● REQUIREMENT:
Every line containing the string "will" is to be copied from the records.
>>>>>
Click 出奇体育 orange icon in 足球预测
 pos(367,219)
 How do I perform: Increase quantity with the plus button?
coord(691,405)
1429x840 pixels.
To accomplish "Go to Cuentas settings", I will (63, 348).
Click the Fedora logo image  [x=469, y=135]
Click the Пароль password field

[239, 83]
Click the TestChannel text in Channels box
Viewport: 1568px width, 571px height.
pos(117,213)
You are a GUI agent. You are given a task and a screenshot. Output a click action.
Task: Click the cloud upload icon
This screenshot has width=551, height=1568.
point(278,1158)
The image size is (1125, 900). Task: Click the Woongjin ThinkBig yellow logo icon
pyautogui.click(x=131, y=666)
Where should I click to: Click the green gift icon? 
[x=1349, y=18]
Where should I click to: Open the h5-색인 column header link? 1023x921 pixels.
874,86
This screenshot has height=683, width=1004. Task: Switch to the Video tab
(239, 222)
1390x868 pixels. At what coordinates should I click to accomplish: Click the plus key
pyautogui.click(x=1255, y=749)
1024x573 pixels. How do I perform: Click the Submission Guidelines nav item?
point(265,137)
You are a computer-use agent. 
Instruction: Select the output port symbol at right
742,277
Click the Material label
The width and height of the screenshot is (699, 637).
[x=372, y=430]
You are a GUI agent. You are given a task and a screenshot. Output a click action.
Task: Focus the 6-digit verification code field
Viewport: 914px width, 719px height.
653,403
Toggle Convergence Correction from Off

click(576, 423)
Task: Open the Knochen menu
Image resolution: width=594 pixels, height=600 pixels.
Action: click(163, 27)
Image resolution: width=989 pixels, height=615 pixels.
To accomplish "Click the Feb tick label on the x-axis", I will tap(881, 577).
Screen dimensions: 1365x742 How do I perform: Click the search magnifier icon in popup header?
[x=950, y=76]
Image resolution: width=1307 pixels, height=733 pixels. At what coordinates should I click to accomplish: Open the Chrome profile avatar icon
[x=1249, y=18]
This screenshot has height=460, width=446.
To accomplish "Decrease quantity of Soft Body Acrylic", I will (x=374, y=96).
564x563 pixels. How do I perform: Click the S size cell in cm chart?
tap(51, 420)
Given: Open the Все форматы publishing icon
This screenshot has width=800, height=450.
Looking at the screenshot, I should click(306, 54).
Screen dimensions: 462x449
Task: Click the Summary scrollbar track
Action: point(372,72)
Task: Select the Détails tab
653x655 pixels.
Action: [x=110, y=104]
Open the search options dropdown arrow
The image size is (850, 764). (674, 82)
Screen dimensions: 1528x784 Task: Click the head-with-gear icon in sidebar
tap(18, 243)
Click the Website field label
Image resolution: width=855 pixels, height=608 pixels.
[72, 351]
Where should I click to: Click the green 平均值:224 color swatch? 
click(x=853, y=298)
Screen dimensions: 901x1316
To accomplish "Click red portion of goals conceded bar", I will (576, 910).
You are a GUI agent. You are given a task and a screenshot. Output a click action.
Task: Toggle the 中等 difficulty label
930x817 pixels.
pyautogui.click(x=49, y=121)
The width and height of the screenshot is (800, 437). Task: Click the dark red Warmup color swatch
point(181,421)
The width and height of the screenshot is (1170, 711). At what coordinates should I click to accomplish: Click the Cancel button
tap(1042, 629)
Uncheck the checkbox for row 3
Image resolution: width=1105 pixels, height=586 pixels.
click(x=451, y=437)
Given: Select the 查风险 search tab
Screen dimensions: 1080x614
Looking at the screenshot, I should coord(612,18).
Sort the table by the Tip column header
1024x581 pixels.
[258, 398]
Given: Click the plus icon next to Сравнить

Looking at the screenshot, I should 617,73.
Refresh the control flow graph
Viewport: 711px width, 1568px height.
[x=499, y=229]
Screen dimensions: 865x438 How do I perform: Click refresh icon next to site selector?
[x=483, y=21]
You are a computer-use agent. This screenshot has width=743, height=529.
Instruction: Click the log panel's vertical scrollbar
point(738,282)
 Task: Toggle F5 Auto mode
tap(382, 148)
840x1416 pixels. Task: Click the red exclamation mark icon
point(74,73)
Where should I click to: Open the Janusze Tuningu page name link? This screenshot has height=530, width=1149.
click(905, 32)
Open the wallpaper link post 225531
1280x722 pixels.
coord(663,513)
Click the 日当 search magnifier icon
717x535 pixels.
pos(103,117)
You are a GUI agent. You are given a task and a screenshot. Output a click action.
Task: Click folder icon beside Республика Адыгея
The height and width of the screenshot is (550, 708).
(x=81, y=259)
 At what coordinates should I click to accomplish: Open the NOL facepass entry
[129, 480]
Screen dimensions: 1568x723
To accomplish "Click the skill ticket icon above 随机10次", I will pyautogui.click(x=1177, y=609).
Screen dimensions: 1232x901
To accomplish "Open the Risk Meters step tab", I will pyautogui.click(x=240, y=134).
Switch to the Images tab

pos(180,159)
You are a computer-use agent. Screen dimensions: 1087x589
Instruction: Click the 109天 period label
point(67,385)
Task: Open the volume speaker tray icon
<<<<<
● PROBLEM SOLUTION:
To accomplish "Go to Cuentas settings", I will (63, 348).
To accomplish "Click the Feb tick label on the x-axis", I will tap(881, 577).
To accomplish "Decrease quantity of Soft Body Acrylic", I will (x=374, y=96).
To accomplish "Click red portion of goals conceded bar", I will (576, 910).
To accomplish "Click the skill ticket icon above 随机10次", I will pyautogui.click(x=1177, y=609).
To accomplish "Open the Risk Meters step tab", I will pyautogui.click(x=240, y=134).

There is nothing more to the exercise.